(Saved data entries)
* * * * * * *

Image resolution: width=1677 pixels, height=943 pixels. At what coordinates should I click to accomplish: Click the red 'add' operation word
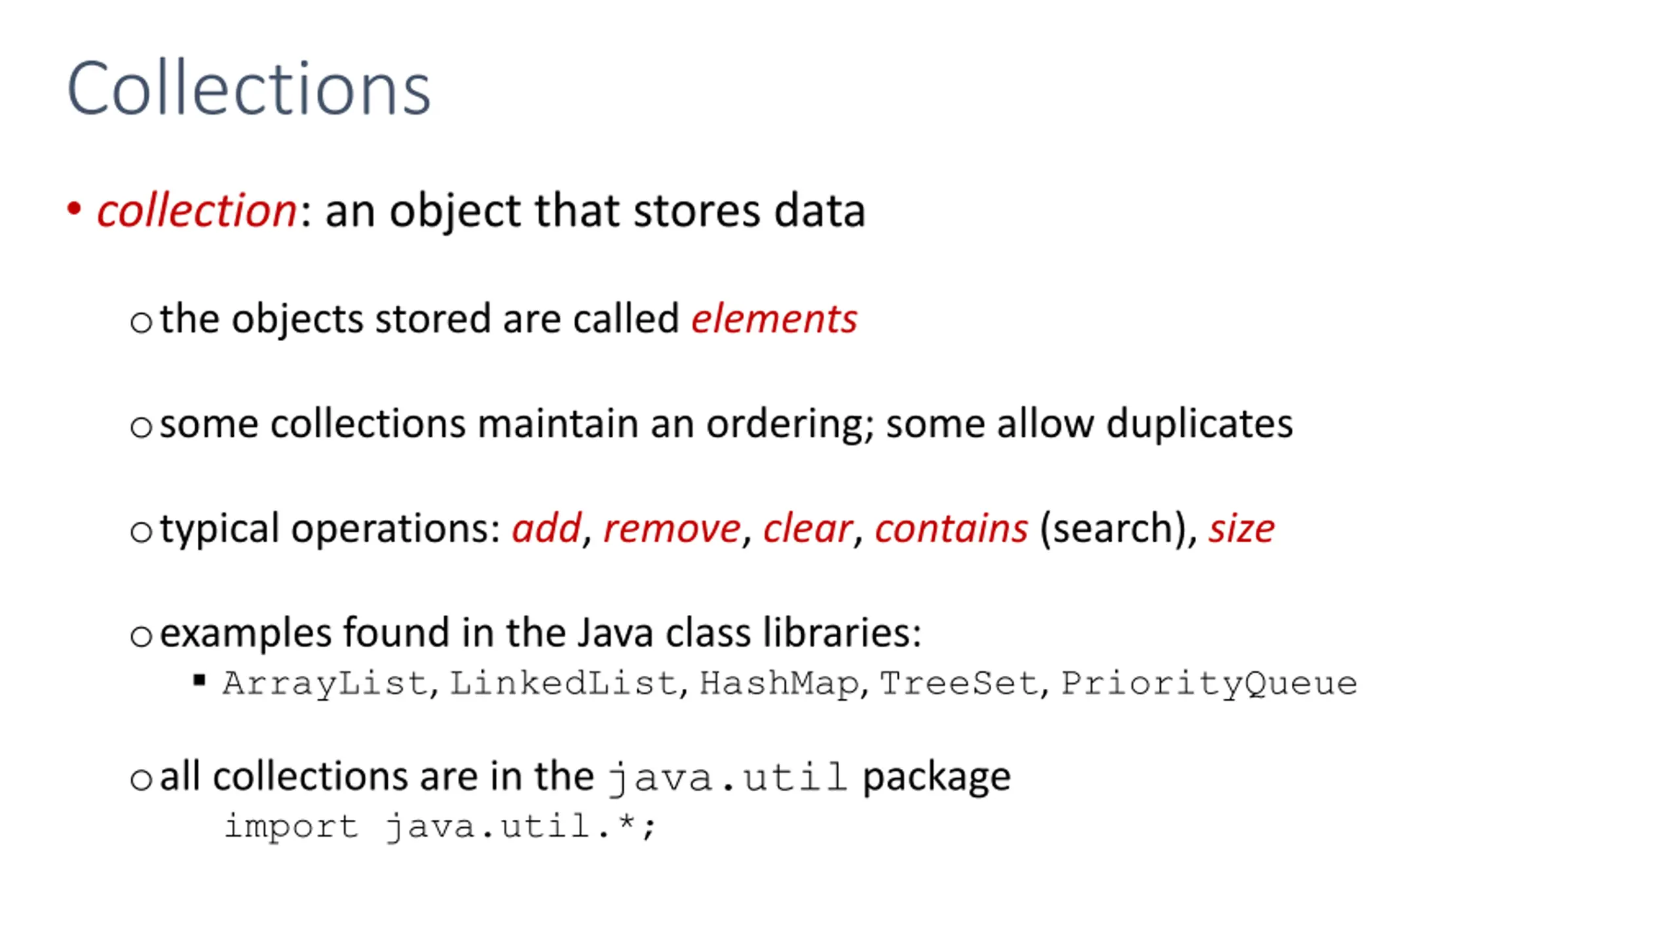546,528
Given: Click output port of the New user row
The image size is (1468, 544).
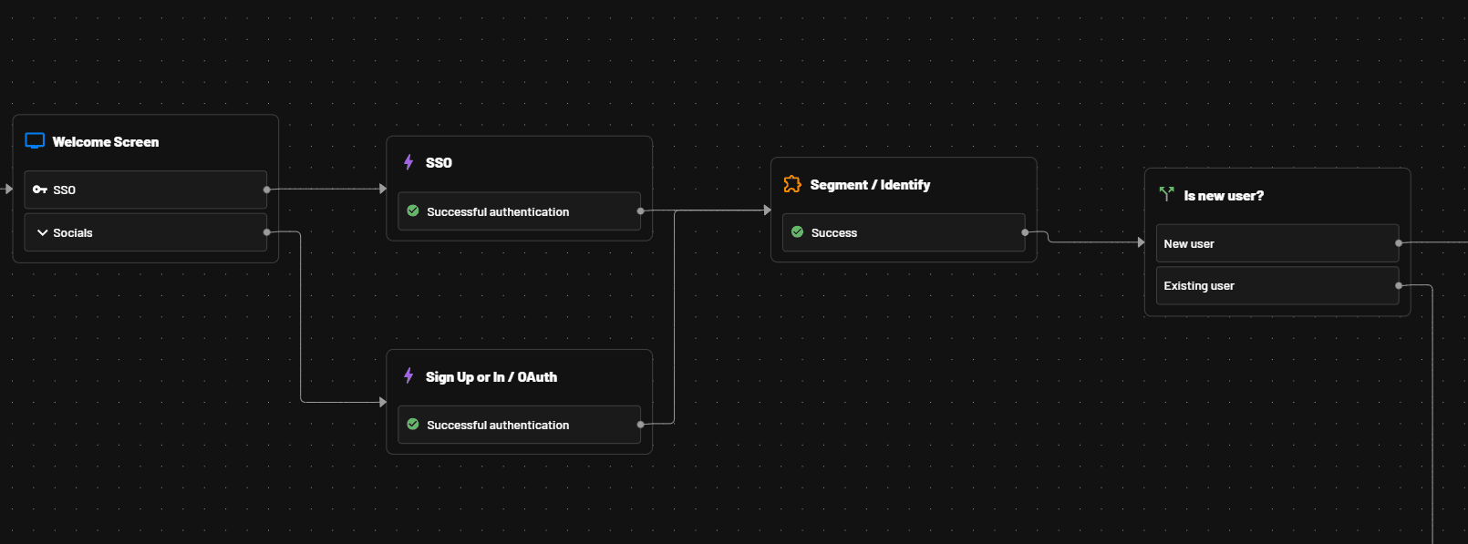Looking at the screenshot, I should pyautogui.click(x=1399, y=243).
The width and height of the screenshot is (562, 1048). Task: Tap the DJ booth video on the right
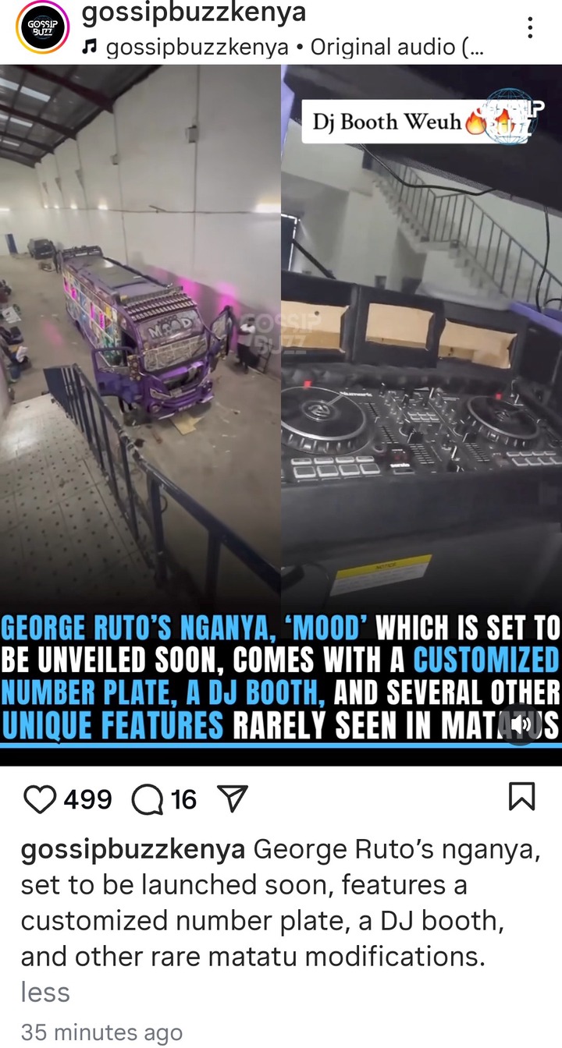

* * * * * * *

▶ Instructions for the task
The entries above need to be transcribed exactly, with the images left out.

▶ Your solution
Image resolution: width=1677 pixels, height=943 pixels. At what coordinates should I click to accomplish: Click the red 'add' operation word
546,528
Given: Click output port of the New user row
The image size is (1468, 544).
Looking at the screenshot, I should pyautogui.click(x=1399, y=243).
The width and height of the screenshot is (562, 1048). Task: Tap the DJ booth video on the right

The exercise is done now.